- Data in this exercise -
---------------

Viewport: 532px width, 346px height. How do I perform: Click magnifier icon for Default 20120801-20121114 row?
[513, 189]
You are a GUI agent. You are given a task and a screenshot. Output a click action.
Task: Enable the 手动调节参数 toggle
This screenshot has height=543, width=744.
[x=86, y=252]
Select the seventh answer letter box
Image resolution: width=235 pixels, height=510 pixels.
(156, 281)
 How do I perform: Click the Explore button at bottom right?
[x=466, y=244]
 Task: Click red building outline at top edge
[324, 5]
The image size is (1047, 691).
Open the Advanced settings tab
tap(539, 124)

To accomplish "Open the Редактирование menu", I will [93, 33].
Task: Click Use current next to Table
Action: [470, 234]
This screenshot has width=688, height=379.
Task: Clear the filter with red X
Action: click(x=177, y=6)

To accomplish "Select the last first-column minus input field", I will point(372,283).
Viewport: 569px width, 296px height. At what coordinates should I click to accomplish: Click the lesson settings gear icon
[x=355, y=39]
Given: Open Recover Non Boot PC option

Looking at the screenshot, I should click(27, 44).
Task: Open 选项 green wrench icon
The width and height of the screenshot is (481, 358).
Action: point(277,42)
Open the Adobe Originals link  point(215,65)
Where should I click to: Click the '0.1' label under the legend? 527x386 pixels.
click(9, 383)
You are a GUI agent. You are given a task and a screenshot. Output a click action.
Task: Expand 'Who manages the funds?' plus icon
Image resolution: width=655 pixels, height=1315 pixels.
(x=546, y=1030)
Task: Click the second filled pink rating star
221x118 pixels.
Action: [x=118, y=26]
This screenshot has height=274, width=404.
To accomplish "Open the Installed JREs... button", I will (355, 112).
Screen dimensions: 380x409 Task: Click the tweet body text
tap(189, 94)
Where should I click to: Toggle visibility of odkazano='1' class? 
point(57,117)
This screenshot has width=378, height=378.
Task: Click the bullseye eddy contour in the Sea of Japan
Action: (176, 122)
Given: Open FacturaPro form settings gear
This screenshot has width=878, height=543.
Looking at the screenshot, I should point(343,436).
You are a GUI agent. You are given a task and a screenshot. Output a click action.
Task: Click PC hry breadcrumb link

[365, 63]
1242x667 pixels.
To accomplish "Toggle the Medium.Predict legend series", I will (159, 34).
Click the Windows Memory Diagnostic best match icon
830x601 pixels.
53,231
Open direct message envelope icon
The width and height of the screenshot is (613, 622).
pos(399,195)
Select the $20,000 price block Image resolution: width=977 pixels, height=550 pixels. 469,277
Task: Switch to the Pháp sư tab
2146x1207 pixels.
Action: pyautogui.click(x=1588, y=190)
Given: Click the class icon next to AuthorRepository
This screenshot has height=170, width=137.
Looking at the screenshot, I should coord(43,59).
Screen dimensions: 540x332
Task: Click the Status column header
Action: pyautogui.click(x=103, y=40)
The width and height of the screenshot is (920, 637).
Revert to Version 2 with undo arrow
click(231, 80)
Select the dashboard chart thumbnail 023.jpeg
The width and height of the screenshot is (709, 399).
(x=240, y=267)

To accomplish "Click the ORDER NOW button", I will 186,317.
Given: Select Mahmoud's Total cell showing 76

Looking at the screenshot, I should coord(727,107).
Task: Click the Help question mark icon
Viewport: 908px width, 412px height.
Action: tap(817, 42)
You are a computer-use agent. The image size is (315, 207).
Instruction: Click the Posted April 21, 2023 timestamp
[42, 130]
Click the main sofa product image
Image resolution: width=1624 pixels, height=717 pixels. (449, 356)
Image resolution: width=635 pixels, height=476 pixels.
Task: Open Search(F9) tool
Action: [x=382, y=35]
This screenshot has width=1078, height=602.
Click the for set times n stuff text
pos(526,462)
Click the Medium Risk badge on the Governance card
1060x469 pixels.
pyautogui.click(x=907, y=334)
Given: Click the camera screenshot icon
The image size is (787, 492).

---------------

Return all of the lines above exactly, with none omitted.

Viewport: 532px width, 346px height. How do I perform: Click magnifier icon for Default 20120801-20121114 row?
[513, 189]
You are a GUI agent. You are given a task and a screenshot. Output a click action.
Task: Enable the 手动调节参数 toggle
This screenshot has height=543, width=744.
[x=86, y=252]
Select the seventh answer letter box
Image resolution: width=235 pixels, height=510 pixels.
(156, 281)
 How do I perform: Click the Explore button at bottom right?
[x=466, y=244]
 Task: Click red building outline at top edge
[324, 5]
The image size is (1047, 691).
Open the Advanced settings tab
tap(539, 124)

To accomplish "Open the Редактирование menu", I will [93, 33].
Task: Click Use current next to Table
Action: [470, 234]
This screenshot has width=688, height=379.
Task: Clear the filter with red X
Action: click(x=177, y=6)

To accomplish "Select the last first-column minus input field", I will point(372,283).
Viewport: 569px width, 296px height. At what coordinates should I click to accomplish: Click the lesson settings gear icon
[x=355, y=39]
Given: Open Recover Non Boot PC option

Looking at the screenshot, I should click(27, 44).
Task: Open 选项 green wrench icon
The width and height of the screenshot is (481, 358).
Action: point(277,42)
Open the Adobe Originals link  point(215,65)
Where should I click to: Click the '0.1' label under the legend? 527x386 pixels.
click(9, 383)
You are a GUI agent. You are given a task and a screenshot. Output a click action.
Task: Expand 'Who manages the funds?' plus icon
Image resolution: width=655 pixels, height=1315 pixels.
(x=546, y=1030)
Task: Click the second filled pink rating star
221x118 pixels.
Action: [x=118, y=26]
This screenshot has height=274, width=404.
To accomplish "Open the Installed JREs... button", I will (355, 112).
Screen dimensions: 380x409 Task: Click the tweet body text
tap(189, 94)
Where should I click to: Toggle visibility of odkazano='1' class? 
point(57,117)
This screenshot has width=378, height=378.
Task: Click the bullseye eddy contour in the Sea of Japan
Action: (176, 122)
Given: Open FacturaPro form settings gear
This screenshot has width=878, height=543.
Looking at the screenshot, I should point(343,436).
You are a GUI agent. You are given a task and a screenshot. Output a click action.
Task: Click PC hry breadcrumb link

[365, 63]
1242x667 pixels.
To accomplish "Toggle the Medium.Predict legend series", I will (159, 34).
Click the Windows Memory Diagnostic best match icon
830x601 pixels.
53,231
Open direct message envelope icon
The width and height of the screenshot is (613, 622).
pos(399,195)
Select the $20,000 price block Image resolution: width=977 pixels, height=550 pixels. 469,277
Task: Switch to the Pháp sư tab
2146x1207 pixels.
Action: pyautogui.click(x=1588, y=190)
Given: Click the class icon next to AuthorRepository
This screenshot has height=170, width=137.
Looking at the screenshot, I should coord(43,59).
Screen dimensions: 540x332
Task: Click the Status column header
Action: pyautogui.click(x=103, y=40)
The width and height of the screenshot is (920, 637).
Revert to Version 2 with undo arrow
click(231, 80)
Select the dashboard chart thumbnail 023.jpeg
The width and height of the screenshot is (709, 399).
(x=240, y=267)

To accomplish "Click the ORDER NOW button", I will 186,317.
Given: Select Mahmoud's Total cell showing 76

Looking at the screenshot, I should coord(727,107).
Task: Click the Help question mark icon
Viewport: 908px width, 412px height.
Action: tap(817, 42)
You are a computer-use agent. The image size is (315, 207).
Instruction: Click the Posted April 21, 2023 timestamp
[42, 130]
Click the main sofa product image
Image resolution: width=1624 pixels, height=717 pixels. (449, 356)
Image resolution: width=635 pixels, height=476 pixels.
Task: Open Search(F9) tool
Action: [x=382, y=35]
This screenshot has width=1078, height=602.
Click the for set times n stuff text
pos(526,462)
Click the Medium Risk badge on the Governance card
1060x469 pixels.
pyautogui.click(x=907, y=334)
Given: Click the camera screenshot icon
The image size is (787, 492).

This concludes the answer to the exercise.